Ce polar repose sur un improbable duo d'enquêteurs.
Lui, c'est Jon Guttiérez, un flic que sa hiérarchie vient de mettre sur la touche après qu'il ait trafiqué de fausses preuves pour les beaux yeux d'une dame de petite vertu, pas très malin notre gars. 
Elle, c'est Antonia Scott, une étrange alien au QI surdéveloppé et à la mémoire infaillible qui jongle avec de petites pilules rouges et bleues pour tempérer son mental chaotique. C'est elle la Reine rouge.
[...] — J’imagine que vous avez remarqué qu’Antonia est spéciale. 
— Spéciale ? C’est un euphémisme. Au premier abord, on croirait plutôt qu’elle est dingue ou idiote. 
— Ce qui serait une lourde erreur. Antonia Scott est l’être le plus intelligent de la planète.
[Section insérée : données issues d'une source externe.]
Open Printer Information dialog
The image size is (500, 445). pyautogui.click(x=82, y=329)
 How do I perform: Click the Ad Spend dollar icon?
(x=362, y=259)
[...] Oui, Antonia Scott est insupportable, renfermée, autoritaire, imprévisible et vraisemblablement folle à lier, ou pas loin, en plus de manger n’importe quoi. Mais.
[...] Les yeux vitreux, la mâchoire tendue. Cette expression qui indique que son cerveau tourne à plus grande vitesse que la normale, qu’il est en surrégime.
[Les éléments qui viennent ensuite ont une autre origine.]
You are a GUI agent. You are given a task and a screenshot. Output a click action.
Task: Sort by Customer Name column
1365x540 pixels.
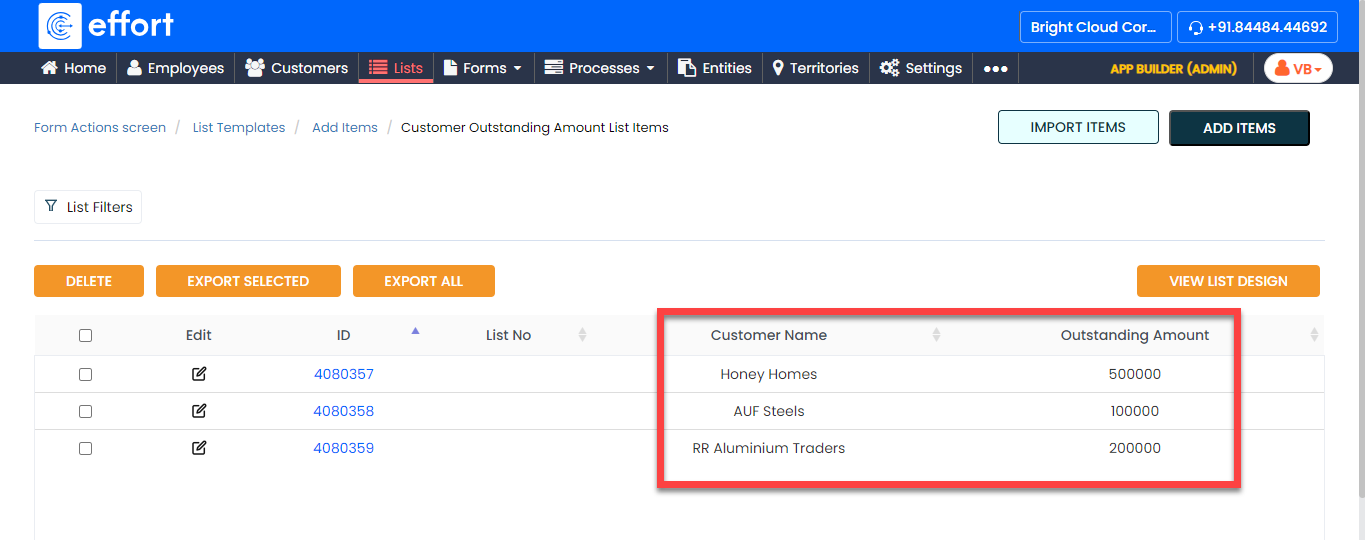click(x=936, y=335)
Pour corser l'affaire, tous deux sont manipulés par un type mystérieux au bras très très long, éminence grise du pouvoir, chargé des basses besognes un peu borderline quand les grands de ce monde ne veulent pas traiter avec la "vraie" police. Avec Antonia, on dirait un remake de Nikita.
[...] — La police ne travaille pas comme ça. Nous ne sommes pas la police. La police est lente, sûre, prévisible. C’est un éléphant qui fonce tête baissée vers son but et écrase tout sur son passage. Nous sommes autre chose.
Cet étrange trio se retrouve à enquêter sur deux enlèvements qui touchent deux des familles les plus riches et les plus influentes du pays. Sauf qu'aucune rançon n'a été demandée et que le premier enlèvement a déjà très mal tourné.
[...] La personne qui a fait ça est extrêmement intelligente et va tuer à nouveau. Ceci n’est que le début. 
— Nous avons affaire à un tueur en série ? demande le Dr Aguado. 
— Non, répond Antonia. C’est autre chose. Un type d’animal différent. Je n’ai jamais rien vu de pareil.
[...] — Il a exigé de moi quelque chose d’impossible. [...]
— Avec tout le respect que je vous dois, madame, que vous a-t-il demandé que vous n’ayez pu lui donner ?

●   On aime un peu :

❤️ Difficile de ne pas se laisser prendre par ce polar au ton original : un peu d'exotisme hispanique, des enlèvements sans rançon, un méchant bien mystérieux, un duo d'enquêteurs improbables et cerise sur le gâteau, cette Reine rouge au cerveau trop rapide. Voilà de quoi passer un bon moment.
😕 Pour autant, le grincheux n'est pas certain d'en redemander : la mise en scène est vraiment artificielle et l'on a du mal à croire à la rencontre de tous ces personnages comme à certaines péripéties d'un scénario un peu rocambolesque. Finalement le dénouement s'avère moins original que le contexte de départ.

Pour celles et ceux qui aiment les coups tordus.